Africana Studies concentrators have the chance to extend their learning outside the classroom by participating in research, internships, and study abroad.
Gina Morales-Taveras ’18, a history major with double concentrations in Africana Studies and Latin American, Latinx and Caribbean Studies presents at the 2018 Academic Conference. Her paper titled “Puerto Rican Humanity: An Analysis of Response to Disaster” won the 2018 Carter G. Woodson Award.
Carter G. Woodson was an African-American historian and scholar who was instrumental in initiating Black Studies programs. Graduating seniors who wish to be considered for the annual Carter G. Woodson Award in recognition of excellence must submit the following:
- A transcript of your Africana Studies courses.
- A personal statement (500-1000 words) explaining how Africana Studies has shaped your intellectual or artistic growth and how that is reflected in your best representative work. The selected work should showcase your engagement with the concentration/major.
- Either an essay/scholarly paper OR an original project in the arts.
The scholarly work should have African, African American, Afro-Caribbean and/or Afro-Latinx subjects as its focus, though the work may come from any scholarly field or related programming (e.g. summer research, work completed while abroad/away, etc.). Papers must be at least 7 pages in length, typed, double-spaced, and in a 12-point professional font with 1" margins. Papers should abide by recognized style guidelines such as those of MLA, APA, or Chicago, especially for any citations.
The original project in the arts should also be related to themes in the African, African American, Afro-Caribbean, and/or Afro-Latinx experience.
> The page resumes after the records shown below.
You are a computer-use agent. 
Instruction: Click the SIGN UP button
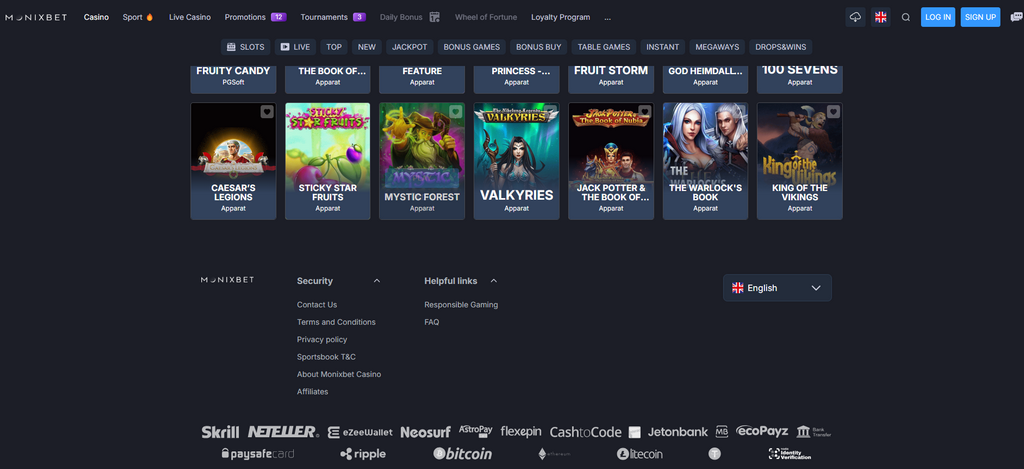(980, 17)
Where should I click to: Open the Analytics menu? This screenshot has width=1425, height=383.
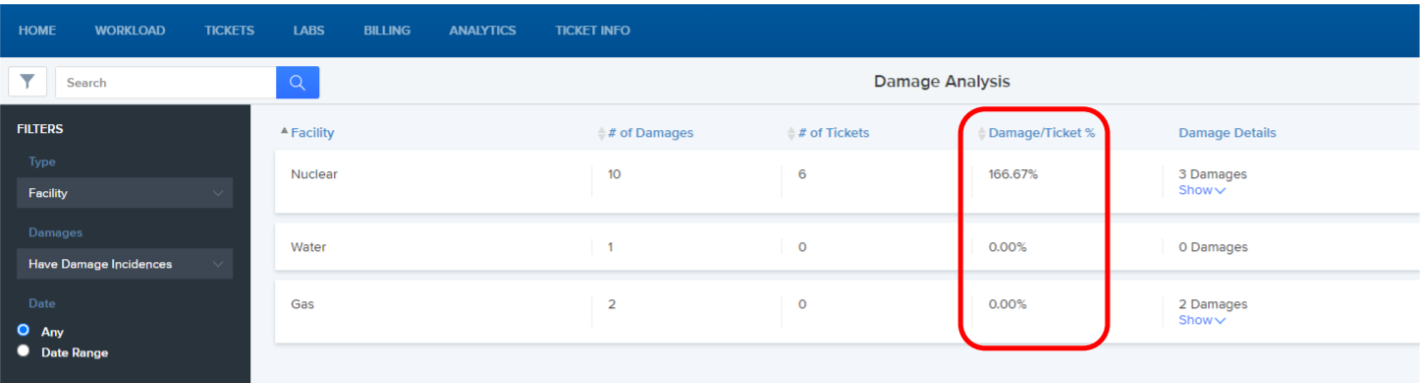(x=482, y=30)
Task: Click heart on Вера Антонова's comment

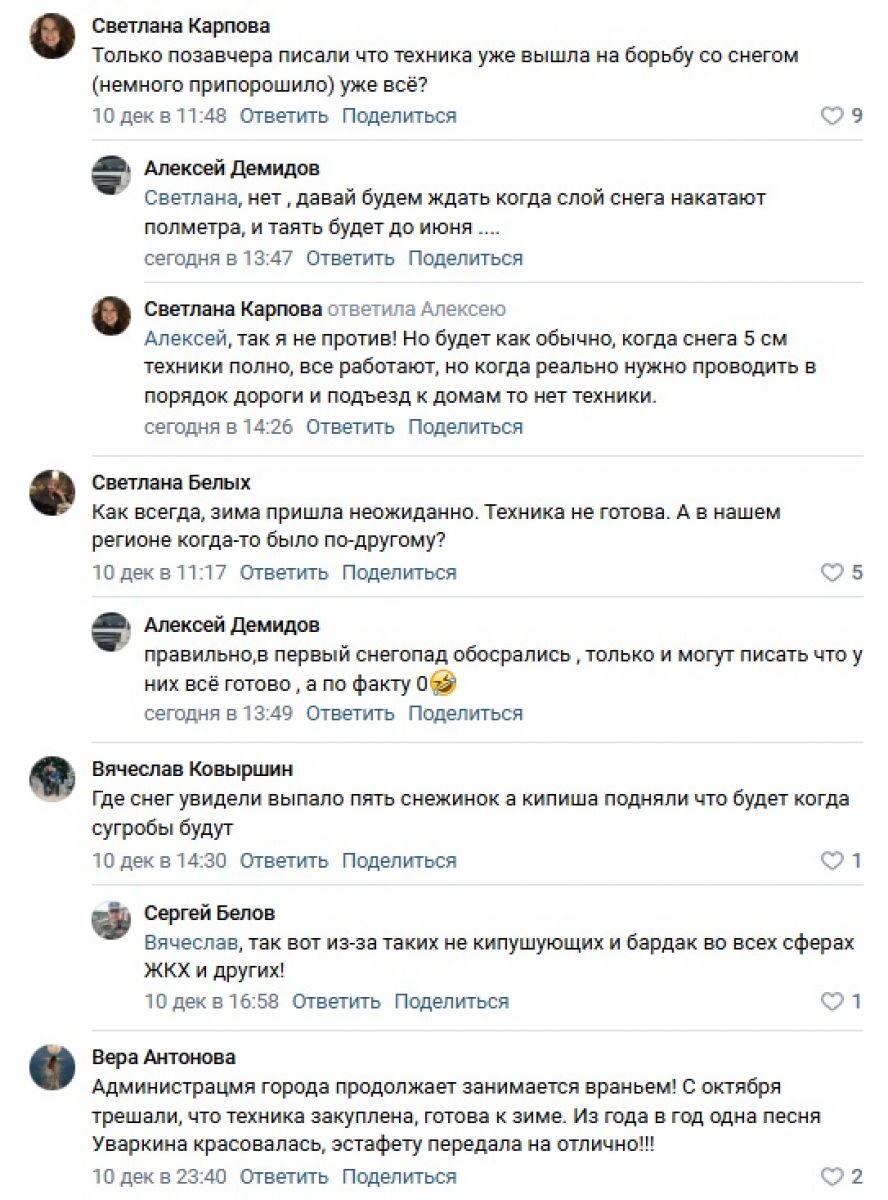Action: (x=832, y=1177)
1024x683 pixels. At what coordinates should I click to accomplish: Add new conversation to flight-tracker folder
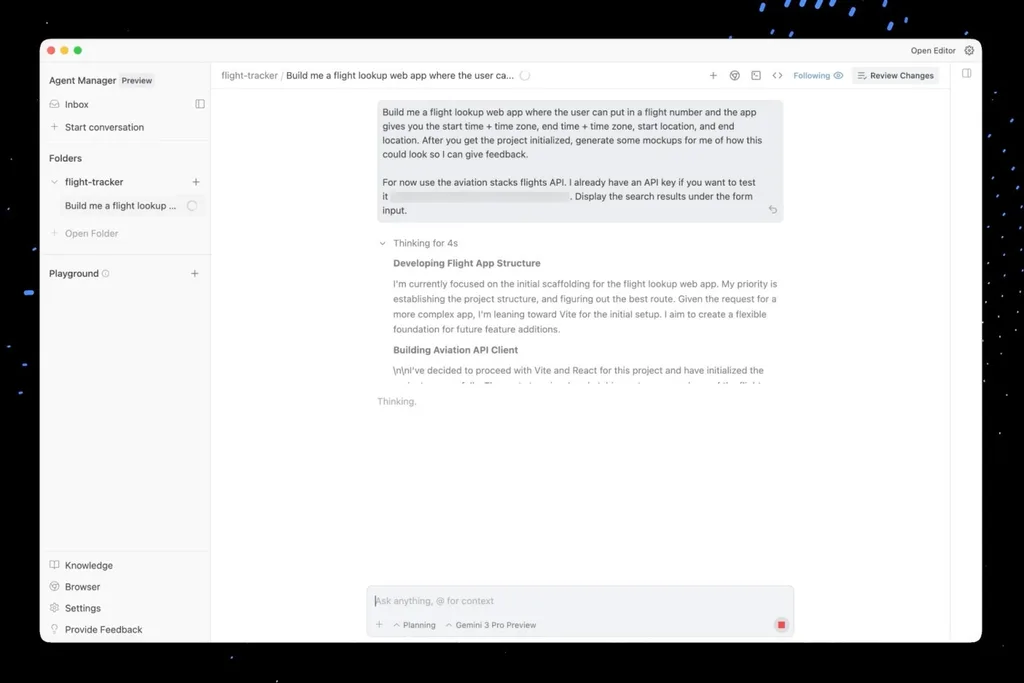[x=196, y=182]
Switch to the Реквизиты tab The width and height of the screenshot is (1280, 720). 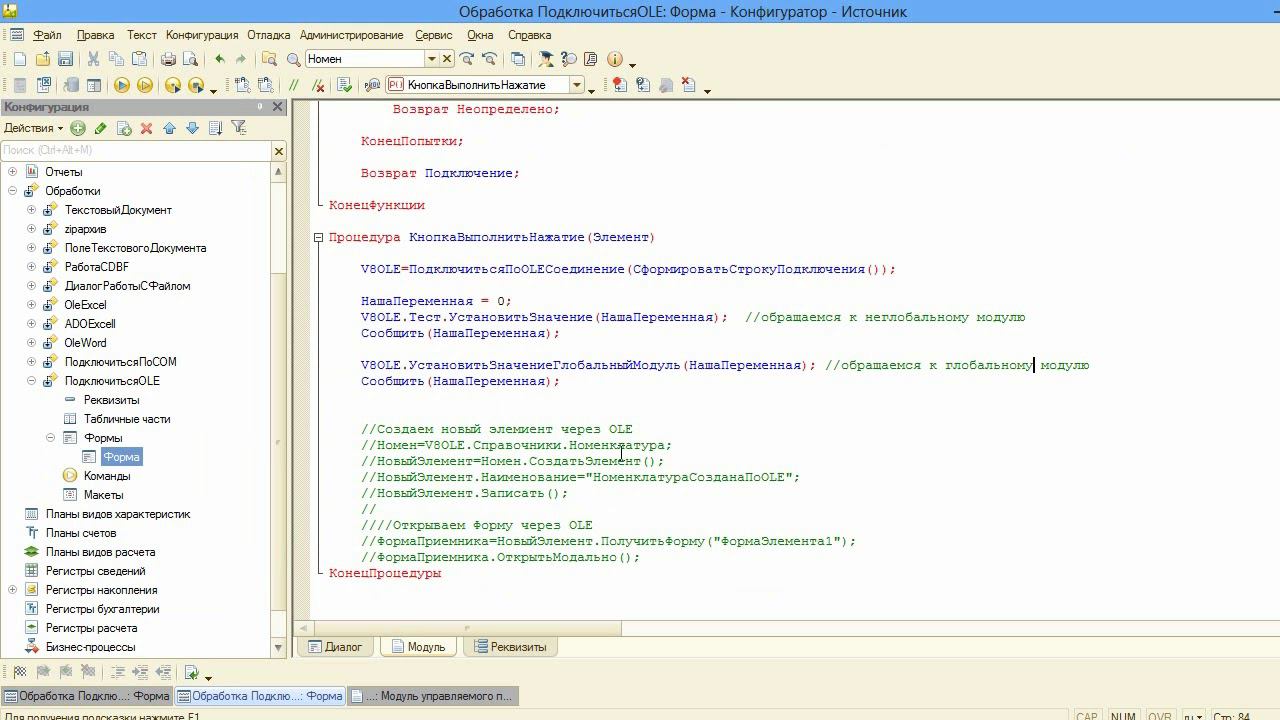pos(510,647)
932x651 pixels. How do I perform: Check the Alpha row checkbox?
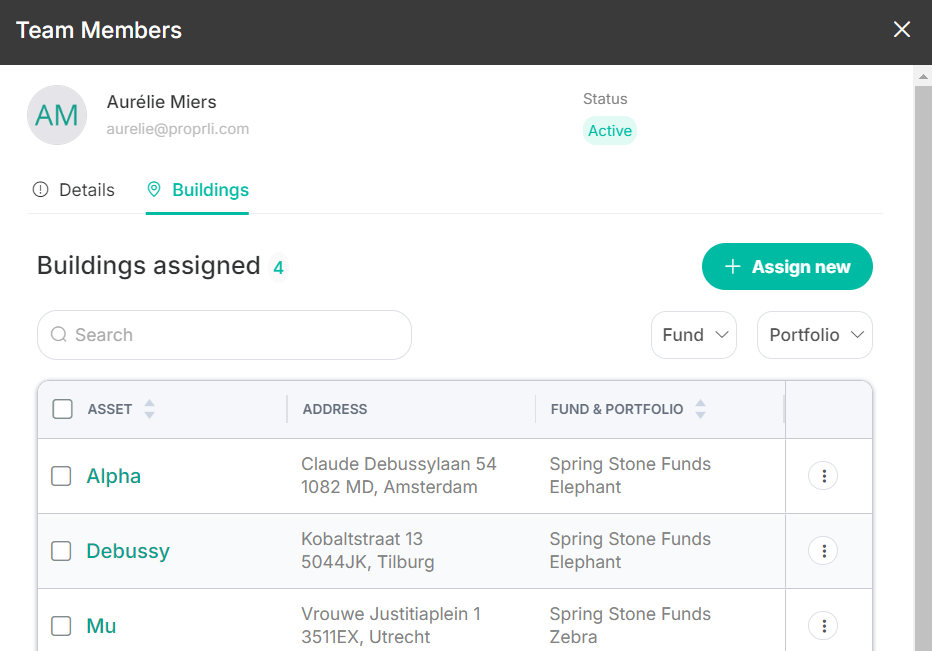[x=61, y=476]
This project may be a musical composition, a theatrical presentation, a project in the visual arts, or creative writing.
All senior Africana Studies concentrators will be notified of the deadline when entries must be submitted to Susan Cunningham, associate director of concentrations, in Smith 329/331. An announcement of the winner will be made by the Provost's Office in April.
Diana L. Lee '20, a psychology major with a concentration in Africana Studies and a minor in visual arts, was awarded the 2020 Carter G. Woodson Award for her portfolio and research project titled "The Importance of a Name." Her project looked at the origins and role of oral history in society and how it contributes to the historical record of the Black experience in the United States as well as the greater American narrative.
Course and Research Projects
Karie Magloire ’20, a history major and Africana Studies concentrator, stands in the center of a photo from her photo series titled “Scars of My Childhood.” For this final project for a visual arts course, Magloire drew upon coursework in history and Africana studies to reflect on gender, race, power, and representations of beauty.
Advanced research opportunities are available to students, where they work closely with a faculty member and present their research at the end of the year at the Holy Cross Academic Conference. Recent student research projects reveal the breadth of student work in the humanities, social sciences, arts, and STEM. Titles have included:
- “The Changing South Africa?”
- “Gandhian Non-violence and the Leadership of Martin Luther King, Jr.”
- “Roots Before Branches: An Investigative Look at Diaspora Tourism”
- “Still Separate, Still Unequal: Socioeconomic Integration as a Remedy to Racial Segregation in American Public Schools”
- “Wildlife Population Trends in a Pastoral Area of Northern Tanzania”
This photo, titled “Water Scarcity,” by Vasco Chavez-Molina ’18, an anthropology and Environmental Studies double major with a concentration in Africana Studies, was taken while he was studying abroad in Tanzania. It earned him second place in the 2017 study abroad photo contest. Interviewees in the Yaeda Valley in Northern Tanzania reported that droughts have been longer and rainy seasons have been shorter. The image is of an underground well, about 30 feet deep, that provides water for their cattle during the dry season.
Students have studied at universities and programs all over the world including Australia, Kenya, Peru, the United Kingdom, and Tanzania.
For additional information, visit the study abroad site.
Studying at an Historically Black College or University (HBCU)
Students have the option of applying for a semester's study at an historically black college or university (HBCU), such as Howard University, Morehouse College, or Spelman College.
Washington and New York Semester Programs
Tutorials, Academic Internships, and Cross-Registration
Africana Studies concentrators are frequently involved in the following student groups.
- Black Student Union, a multicultural group dedicated to promoting black student presence and pride on campus.
- Caribbean African Student Assembly (CASA) shares African and Caribbean Culture with the Holy Cross community, and through special events and performances, brings the culture to life.
- Multicultural Peer Educators (MPEs), specially trained Holy Cross student volunteers who assist in programming, work with staff and residence assistants, and informally engage other students on topics of diversity.
- Fusion Hip-Hop Dance Team, a hip-hop dance group that combines influences from all styles of dance, and welcomes all dancers and dance enthusiasts to participate.
- Rhythm Nation Steppaz, the only step team on campus, which hosts tryouts yearly for students interested in performing at various campus-related events and offers workshops for others interested in learning.